■ **The problem**:
Going down the listing below, print exactly each line from the one with "The height and width of the screenshot is (627, 617)." up to and including the one with "Click the เรื่องแจ้งทั้งหมด", and skip the rest.
Data Start Marker
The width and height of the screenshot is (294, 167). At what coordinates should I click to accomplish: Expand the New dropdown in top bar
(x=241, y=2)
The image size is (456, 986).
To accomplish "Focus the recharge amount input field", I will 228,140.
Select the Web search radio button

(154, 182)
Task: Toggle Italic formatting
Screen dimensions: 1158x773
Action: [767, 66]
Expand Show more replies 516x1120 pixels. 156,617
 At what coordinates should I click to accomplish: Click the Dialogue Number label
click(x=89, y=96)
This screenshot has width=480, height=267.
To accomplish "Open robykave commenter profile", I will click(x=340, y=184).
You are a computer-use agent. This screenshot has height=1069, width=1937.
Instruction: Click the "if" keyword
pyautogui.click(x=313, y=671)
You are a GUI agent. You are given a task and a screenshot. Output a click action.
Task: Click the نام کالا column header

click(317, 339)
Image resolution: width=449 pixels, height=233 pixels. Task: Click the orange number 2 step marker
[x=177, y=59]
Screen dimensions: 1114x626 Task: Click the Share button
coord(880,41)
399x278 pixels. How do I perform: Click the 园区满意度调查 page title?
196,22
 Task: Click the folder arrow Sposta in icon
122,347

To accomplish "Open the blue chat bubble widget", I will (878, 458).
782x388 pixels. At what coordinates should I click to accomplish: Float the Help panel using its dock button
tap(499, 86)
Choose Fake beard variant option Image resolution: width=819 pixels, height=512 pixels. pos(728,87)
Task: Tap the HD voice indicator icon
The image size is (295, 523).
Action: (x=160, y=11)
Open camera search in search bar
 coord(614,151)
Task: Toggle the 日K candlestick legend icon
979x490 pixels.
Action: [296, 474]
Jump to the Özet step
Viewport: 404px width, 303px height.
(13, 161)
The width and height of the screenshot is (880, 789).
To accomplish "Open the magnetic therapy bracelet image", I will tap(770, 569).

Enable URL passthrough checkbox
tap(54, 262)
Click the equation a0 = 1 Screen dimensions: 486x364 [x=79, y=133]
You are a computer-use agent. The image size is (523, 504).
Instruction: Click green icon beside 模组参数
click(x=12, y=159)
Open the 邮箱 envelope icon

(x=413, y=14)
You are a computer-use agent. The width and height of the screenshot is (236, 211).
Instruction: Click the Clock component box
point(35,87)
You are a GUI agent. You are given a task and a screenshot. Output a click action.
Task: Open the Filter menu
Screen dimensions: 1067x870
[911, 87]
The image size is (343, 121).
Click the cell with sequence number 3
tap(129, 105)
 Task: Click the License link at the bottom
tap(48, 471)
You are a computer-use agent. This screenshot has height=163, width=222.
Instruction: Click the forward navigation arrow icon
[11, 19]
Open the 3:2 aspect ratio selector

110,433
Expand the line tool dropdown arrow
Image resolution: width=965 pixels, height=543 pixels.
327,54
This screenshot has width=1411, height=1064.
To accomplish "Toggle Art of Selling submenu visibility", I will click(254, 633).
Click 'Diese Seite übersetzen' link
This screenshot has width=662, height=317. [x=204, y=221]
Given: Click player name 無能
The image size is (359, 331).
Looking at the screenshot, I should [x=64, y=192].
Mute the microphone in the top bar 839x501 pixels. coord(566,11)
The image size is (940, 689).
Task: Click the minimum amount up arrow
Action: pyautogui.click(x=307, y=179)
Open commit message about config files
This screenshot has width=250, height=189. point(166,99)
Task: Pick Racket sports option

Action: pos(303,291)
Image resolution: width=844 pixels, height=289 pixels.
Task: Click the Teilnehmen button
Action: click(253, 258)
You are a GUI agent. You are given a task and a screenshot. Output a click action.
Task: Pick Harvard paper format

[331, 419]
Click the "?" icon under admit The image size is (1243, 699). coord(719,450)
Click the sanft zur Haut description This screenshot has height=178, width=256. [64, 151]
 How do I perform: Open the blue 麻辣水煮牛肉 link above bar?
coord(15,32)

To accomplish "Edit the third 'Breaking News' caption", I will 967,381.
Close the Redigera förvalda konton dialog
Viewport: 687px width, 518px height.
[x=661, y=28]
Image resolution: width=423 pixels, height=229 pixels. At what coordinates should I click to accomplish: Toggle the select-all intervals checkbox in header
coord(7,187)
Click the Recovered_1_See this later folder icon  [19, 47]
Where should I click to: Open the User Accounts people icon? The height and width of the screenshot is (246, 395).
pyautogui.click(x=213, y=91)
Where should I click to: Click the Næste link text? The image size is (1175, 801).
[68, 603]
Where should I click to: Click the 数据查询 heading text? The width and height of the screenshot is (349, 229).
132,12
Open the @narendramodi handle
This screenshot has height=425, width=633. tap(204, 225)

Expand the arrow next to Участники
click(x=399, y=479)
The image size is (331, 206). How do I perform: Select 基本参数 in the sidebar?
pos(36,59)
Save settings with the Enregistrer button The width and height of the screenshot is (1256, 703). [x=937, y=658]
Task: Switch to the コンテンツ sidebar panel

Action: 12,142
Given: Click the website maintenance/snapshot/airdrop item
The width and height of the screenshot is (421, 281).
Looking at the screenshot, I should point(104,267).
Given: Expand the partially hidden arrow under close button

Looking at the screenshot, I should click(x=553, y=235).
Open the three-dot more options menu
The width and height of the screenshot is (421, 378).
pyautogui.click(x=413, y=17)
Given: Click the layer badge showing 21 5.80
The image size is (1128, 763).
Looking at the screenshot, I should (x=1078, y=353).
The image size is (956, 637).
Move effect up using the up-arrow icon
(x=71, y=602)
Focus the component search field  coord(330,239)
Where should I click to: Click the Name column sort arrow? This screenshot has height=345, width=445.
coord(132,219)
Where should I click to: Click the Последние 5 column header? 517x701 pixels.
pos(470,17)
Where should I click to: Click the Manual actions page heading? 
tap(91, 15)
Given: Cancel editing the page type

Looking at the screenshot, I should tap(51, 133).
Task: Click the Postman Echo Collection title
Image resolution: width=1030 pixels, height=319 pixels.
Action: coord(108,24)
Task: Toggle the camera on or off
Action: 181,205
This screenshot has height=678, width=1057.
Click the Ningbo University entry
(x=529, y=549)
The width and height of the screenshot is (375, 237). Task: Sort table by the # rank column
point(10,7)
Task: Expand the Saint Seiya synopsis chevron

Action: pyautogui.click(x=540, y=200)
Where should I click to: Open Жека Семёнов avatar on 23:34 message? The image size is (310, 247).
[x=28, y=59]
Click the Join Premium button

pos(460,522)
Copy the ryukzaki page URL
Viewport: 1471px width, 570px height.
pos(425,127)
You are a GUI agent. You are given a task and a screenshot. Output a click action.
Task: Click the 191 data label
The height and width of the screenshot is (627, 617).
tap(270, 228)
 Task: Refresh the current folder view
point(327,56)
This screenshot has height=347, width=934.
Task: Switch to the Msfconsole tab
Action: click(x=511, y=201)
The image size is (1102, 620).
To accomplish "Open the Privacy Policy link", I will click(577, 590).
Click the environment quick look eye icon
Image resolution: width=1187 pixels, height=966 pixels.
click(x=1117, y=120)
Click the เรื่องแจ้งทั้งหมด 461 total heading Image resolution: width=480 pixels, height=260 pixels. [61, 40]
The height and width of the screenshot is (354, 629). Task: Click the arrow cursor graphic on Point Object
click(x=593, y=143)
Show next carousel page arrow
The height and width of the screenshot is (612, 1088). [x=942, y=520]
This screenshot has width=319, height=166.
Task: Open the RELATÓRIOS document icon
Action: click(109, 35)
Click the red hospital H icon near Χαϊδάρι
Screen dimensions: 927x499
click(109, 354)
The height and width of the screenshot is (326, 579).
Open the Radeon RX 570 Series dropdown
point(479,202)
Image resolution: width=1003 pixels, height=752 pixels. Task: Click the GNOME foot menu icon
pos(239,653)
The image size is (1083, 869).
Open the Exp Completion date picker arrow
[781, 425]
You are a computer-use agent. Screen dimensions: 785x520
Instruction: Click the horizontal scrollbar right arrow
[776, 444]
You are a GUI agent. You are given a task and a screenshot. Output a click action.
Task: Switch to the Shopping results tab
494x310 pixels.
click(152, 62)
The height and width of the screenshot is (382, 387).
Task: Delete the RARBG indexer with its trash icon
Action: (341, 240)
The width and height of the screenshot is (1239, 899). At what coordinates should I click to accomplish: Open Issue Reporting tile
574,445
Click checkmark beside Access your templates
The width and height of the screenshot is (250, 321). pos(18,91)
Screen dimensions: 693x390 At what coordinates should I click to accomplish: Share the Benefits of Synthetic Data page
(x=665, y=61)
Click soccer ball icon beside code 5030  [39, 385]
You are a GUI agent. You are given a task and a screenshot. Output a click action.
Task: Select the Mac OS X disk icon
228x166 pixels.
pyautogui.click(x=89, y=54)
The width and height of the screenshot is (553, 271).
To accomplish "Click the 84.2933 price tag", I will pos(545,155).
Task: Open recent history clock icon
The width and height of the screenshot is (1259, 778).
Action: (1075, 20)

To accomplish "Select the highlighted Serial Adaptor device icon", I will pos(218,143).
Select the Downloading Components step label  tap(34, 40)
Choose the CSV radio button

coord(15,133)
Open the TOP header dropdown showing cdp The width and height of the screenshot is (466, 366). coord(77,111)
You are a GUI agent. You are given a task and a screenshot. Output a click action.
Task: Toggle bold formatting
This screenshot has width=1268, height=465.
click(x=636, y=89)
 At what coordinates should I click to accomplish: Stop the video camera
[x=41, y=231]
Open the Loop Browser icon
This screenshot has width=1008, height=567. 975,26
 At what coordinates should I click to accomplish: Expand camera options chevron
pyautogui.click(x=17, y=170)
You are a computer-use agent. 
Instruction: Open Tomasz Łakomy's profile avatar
Data End Marker
■ **Solution to this problem**:
The height and width of the screenshot is (627, 617).
tap(270, 228)
 Task: Refresh the current folder view
point(327,56)
This screenshot has height=347, width=934.
Task: Switch to the Msfconsole tab
Action: click(x=511, y=201)
The image size is (1102, 620).
To accomplish "Open the Privacy Policy link", I will click(577, 590).
Click the environment quick look eye icon
Image resolution: width=1187 pixels, height=966 pixels.
click(x=1117, y=120)
Click the เรื่องแจ้งทั้งหมด 461 total heading Image resolution: width=480 pixels, height=260 pixels. [61, 40]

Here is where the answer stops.